• Data for review:
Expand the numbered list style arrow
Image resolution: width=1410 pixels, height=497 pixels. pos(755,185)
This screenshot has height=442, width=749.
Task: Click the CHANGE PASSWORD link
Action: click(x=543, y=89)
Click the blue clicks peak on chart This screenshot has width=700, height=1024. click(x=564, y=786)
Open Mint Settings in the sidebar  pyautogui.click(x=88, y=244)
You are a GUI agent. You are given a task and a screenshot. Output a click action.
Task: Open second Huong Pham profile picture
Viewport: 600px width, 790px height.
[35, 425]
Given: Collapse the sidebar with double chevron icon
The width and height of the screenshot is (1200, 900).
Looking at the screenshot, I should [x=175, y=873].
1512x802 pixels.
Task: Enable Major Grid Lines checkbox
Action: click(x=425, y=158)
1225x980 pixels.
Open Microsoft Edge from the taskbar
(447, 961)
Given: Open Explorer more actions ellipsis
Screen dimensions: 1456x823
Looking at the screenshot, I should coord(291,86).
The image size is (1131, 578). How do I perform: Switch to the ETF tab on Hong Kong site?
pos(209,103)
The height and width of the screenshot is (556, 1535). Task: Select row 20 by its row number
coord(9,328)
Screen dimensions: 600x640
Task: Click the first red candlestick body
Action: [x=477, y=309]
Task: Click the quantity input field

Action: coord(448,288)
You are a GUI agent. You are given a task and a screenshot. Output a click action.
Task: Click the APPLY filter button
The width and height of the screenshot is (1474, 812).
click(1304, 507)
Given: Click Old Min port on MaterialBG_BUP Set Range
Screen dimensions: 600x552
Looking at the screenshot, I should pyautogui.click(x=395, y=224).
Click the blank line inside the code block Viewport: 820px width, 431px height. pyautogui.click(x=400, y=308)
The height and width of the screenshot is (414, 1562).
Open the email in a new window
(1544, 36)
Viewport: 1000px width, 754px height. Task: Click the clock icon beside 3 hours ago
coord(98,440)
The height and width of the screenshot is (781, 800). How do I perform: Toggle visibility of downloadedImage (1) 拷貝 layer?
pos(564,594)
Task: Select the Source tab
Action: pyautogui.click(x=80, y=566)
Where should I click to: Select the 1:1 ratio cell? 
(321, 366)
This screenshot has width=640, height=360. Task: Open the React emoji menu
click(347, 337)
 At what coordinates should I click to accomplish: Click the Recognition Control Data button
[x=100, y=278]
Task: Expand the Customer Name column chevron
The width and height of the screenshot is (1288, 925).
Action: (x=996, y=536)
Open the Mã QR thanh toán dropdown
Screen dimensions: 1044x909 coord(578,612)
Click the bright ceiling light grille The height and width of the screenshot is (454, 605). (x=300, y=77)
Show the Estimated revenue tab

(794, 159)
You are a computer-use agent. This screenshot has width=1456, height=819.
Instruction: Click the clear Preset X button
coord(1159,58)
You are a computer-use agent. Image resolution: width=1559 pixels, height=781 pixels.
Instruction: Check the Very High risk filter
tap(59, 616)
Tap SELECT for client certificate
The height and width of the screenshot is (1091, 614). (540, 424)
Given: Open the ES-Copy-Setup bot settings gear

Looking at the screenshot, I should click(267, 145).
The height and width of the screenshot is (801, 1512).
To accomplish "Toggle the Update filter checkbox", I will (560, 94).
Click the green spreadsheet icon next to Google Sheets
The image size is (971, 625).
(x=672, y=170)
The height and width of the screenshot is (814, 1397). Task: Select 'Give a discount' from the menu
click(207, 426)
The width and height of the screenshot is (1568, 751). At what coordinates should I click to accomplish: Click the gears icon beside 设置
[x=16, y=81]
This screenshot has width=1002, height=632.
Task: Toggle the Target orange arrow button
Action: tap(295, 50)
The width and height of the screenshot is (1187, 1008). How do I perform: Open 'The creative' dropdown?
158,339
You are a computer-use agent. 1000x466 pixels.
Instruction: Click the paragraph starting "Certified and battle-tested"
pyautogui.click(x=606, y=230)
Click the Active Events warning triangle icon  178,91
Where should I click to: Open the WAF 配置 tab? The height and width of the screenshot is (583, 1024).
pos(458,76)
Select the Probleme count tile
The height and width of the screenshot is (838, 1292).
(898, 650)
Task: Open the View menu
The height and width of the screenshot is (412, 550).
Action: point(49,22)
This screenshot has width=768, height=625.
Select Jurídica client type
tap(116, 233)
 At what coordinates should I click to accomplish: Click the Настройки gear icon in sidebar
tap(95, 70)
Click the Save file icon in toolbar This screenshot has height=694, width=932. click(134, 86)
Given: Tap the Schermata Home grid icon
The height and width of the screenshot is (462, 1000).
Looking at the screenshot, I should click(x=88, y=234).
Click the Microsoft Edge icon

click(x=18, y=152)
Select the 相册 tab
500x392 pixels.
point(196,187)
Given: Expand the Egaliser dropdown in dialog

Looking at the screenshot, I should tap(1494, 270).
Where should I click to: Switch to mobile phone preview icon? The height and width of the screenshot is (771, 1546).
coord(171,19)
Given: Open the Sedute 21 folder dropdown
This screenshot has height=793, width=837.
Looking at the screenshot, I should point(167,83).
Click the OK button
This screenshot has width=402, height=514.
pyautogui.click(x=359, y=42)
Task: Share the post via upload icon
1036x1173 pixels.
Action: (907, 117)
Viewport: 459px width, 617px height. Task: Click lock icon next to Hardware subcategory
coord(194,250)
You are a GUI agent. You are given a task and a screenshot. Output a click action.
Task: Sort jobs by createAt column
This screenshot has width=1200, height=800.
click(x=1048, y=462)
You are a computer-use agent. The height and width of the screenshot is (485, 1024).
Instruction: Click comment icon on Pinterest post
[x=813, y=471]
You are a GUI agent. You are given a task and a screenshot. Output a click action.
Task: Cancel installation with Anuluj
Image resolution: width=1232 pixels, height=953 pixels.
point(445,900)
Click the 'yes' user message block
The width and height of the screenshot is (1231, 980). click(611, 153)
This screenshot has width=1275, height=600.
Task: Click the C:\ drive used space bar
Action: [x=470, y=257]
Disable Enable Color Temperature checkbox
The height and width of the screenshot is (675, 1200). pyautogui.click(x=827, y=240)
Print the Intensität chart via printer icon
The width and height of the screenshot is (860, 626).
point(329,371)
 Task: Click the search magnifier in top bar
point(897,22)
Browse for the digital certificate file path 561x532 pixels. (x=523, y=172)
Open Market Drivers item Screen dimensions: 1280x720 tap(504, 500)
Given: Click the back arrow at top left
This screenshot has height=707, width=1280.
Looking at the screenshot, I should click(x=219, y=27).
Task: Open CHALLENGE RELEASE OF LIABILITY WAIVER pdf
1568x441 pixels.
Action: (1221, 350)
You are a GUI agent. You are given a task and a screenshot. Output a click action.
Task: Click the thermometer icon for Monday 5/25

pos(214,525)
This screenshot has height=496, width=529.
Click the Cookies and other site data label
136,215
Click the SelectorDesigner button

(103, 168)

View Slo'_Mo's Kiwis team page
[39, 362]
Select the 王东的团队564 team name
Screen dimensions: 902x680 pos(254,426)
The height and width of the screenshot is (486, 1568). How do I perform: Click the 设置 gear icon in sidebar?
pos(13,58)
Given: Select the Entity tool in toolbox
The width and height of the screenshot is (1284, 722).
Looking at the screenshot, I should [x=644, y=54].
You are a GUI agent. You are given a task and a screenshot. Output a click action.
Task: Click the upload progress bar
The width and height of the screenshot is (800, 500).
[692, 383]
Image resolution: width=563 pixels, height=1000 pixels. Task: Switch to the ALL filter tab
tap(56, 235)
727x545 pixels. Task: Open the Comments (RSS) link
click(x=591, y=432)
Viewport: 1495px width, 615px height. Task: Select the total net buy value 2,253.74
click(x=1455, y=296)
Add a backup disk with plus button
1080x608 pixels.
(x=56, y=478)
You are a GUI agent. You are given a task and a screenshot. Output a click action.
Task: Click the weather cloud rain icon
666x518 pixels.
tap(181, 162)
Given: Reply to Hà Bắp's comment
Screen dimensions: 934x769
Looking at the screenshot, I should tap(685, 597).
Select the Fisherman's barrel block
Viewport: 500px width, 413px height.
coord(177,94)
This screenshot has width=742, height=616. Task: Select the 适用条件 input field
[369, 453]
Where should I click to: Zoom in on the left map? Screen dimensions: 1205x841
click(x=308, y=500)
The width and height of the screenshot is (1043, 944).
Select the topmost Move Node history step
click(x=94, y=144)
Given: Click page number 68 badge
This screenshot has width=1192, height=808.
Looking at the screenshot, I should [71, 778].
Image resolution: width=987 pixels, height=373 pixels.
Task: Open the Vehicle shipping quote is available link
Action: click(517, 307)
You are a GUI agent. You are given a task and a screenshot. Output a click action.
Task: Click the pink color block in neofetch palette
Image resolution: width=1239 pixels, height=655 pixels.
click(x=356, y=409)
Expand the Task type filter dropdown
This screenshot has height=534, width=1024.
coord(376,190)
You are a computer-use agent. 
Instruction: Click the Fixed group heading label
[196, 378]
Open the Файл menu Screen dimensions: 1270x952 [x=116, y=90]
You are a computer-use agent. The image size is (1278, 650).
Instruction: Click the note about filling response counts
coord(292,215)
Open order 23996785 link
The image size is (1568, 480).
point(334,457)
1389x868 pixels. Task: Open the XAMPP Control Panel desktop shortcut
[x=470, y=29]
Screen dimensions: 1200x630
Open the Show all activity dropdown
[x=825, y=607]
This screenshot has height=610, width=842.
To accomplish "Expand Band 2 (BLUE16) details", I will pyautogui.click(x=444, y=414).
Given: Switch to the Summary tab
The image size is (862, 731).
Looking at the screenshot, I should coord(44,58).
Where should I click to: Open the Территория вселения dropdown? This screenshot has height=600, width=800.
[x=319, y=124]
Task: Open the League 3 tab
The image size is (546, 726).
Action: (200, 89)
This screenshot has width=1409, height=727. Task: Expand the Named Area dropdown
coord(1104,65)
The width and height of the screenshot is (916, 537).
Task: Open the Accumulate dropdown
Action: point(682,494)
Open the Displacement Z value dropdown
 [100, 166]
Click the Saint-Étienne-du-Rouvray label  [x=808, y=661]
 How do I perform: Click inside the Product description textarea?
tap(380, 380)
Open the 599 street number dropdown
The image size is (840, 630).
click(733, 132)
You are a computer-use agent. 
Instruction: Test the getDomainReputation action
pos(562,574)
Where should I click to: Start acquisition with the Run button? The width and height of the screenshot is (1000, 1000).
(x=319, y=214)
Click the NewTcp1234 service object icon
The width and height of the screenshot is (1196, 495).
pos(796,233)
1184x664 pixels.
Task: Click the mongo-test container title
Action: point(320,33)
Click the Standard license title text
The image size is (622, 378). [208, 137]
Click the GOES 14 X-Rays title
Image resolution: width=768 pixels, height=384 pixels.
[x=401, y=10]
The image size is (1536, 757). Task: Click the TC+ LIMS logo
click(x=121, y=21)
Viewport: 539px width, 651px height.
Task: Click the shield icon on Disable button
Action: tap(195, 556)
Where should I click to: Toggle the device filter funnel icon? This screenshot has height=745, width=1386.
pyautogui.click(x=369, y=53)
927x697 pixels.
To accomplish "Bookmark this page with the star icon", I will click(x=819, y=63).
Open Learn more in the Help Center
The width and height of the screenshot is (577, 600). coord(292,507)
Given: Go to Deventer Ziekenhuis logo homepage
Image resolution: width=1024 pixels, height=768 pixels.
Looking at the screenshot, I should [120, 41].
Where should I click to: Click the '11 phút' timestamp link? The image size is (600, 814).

• What needs to be done: Lines in the listing above that contain the word "column" must be copied; leave out the rest.

• The completed task:
Task: Expand the Customer Name column chevron
Task: Sort jobs by createAt column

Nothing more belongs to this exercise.